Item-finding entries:
Start

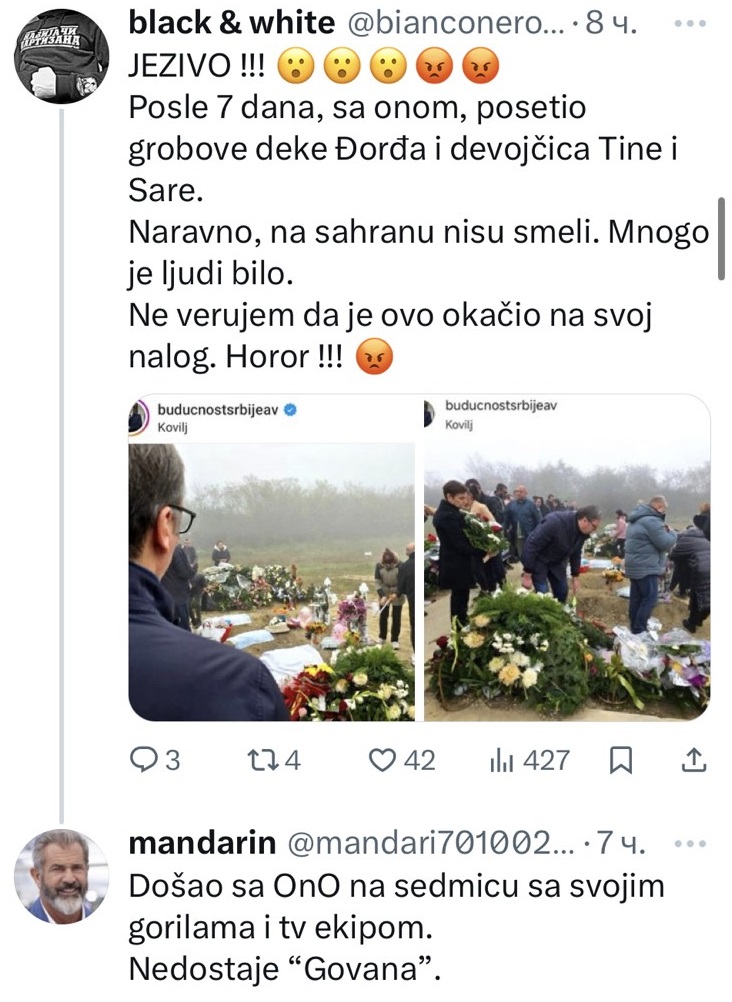The width and height of the screenshot is (732, 1002).
Task: Open mandarin user profile avatar
Action: pyautogui.click(x=61, y=877)
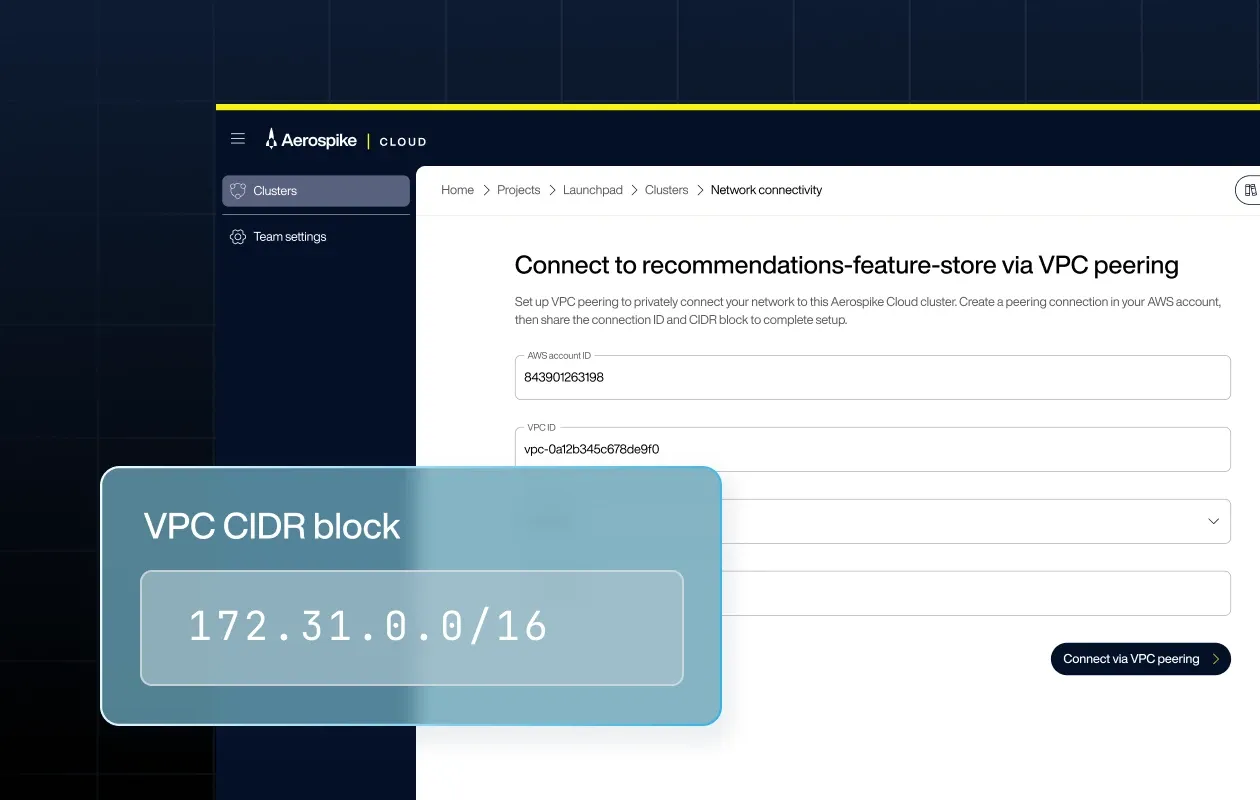The image size is (1260, 800).
Task: Click the chevron separator after Home breadcrumb
Action: pos(486,190)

End

- Required work: Identify every line in the entries above that contains the string "Task", and copy each of those lines. Matching is case-sensitive.

- Final result:
Task: Open mandarin user profile avatar
Task: Click the chevron separator after Home breadcrumb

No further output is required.